Records for this task section start

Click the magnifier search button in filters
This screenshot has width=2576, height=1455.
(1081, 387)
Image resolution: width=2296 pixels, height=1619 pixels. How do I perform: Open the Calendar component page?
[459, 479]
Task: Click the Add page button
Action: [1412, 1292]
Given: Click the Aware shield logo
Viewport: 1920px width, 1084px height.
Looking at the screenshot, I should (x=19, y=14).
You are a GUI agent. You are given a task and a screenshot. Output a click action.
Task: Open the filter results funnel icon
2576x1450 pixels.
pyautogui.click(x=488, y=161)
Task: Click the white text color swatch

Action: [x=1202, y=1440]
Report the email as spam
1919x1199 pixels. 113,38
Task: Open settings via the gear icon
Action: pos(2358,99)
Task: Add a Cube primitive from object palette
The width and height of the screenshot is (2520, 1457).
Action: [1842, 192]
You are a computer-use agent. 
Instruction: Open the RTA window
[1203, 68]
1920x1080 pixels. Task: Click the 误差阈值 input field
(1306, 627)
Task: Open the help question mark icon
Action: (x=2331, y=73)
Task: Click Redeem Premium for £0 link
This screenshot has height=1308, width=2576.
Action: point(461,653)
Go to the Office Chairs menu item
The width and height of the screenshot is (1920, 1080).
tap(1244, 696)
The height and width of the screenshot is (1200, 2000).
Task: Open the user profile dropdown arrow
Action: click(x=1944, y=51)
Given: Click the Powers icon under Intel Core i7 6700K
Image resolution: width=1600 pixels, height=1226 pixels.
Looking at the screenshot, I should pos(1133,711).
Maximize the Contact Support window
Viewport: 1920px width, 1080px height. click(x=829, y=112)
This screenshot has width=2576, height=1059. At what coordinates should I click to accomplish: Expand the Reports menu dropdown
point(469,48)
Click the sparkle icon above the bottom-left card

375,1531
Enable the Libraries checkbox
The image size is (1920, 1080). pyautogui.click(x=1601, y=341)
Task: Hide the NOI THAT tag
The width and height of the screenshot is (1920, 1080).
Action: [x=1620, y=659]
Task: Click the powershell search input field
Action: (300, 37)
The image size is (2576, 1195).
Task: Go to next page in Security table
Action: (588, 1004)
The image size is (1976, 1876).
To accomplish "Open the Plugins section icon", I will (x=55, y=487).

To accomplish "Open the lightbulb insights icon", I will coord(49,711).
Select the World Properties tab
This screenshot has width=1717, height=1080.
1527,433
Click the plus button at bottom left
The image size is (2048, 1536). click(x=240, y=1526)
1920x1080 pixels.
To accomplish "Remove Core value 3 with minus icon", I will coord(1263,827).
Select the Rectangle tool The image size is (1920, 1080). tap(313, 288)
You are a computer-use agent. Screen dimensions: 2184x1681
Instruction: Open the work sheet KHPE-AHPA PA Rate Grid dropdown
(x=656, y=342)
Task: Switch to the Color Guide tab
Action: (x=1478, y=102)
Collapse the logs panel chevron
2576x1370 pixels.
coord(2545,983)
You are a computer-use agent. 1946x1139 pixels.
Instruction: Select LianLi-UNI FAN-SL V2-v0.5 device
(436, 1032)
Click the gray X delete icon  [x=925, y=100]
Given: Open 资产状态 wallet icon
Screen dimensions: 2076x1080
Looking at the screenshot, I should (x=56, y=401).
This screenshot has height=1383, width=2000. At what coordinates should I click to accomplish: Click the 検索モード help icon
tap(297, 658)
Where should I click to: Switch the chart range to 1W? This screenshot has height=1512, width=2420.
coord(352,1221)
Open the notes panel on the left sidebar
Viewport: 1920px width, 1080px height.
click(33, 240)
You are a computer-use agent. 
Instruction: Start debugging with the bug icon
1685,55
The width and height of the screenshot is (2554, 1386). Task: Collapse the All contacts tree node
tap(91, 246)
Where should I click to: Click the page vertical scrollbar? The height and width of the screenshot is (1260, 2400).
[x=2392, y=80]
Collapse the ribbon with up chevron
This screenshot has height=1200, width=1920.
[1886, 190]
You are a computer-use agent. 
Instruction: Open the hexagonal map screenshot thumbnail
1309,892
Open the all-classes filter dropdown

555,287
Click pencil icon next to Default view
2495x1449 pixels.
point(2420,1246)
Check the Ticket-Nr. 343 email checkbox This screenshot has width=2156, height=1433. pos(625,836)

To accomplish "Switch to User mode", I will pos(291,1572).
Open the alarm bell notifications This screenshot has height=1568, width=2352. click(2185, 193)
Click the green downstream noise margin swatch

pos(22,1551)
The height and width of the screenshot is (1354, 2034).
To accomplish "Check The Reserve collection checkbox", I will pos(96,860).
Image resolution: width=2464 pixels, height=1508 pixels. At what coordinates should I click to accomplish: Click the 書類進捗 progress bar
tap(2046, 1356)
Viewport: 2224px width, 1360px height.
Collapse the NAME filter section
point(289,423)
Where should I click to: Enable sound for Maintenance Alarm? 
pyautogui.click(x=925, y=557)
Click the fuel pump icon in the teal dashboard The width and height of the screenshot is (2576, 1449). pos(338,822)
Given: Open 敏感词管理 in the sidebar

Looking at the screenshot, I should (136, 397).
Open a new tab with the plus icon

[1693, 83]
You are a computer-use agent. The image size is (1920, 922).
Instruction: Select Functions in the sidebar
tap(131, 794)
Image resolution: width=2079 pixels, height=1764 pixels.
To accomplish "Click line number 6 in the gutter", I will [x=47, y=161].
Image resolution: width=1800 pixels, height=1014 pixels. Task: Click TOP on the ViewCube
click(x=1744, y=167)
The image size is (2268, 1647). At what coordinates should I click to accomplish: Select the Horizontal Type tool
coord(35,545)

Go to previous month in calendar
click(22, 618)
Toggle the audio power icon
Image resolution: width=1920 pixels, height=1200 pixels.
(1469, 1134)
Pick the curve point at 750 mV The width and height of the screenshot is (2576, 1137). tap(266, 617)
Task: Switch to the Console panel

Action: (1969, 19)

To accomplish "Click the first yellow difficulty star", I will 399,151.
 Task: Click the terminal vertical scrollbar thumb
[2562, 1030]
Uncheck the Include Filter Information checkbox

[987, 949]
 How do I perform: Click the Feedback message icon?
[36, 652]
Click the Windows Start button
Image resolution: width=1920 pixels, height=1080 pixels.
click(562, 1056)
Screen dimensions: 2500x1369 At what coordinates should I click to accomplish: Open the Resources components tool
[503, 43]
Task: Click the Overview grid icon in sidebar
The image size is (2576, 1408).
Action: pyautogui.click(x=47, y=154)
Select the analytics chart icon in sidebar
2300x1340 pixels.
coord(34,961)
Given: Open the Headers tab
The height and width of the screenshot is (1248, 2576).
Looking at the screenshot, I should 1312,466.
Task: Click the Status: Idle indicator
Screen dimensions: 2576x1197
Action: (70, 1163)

Records for this task section end

### Your goal
Only a number is wanted here: the count of lines in the data that include the word "agent".

### Solution to this problem
7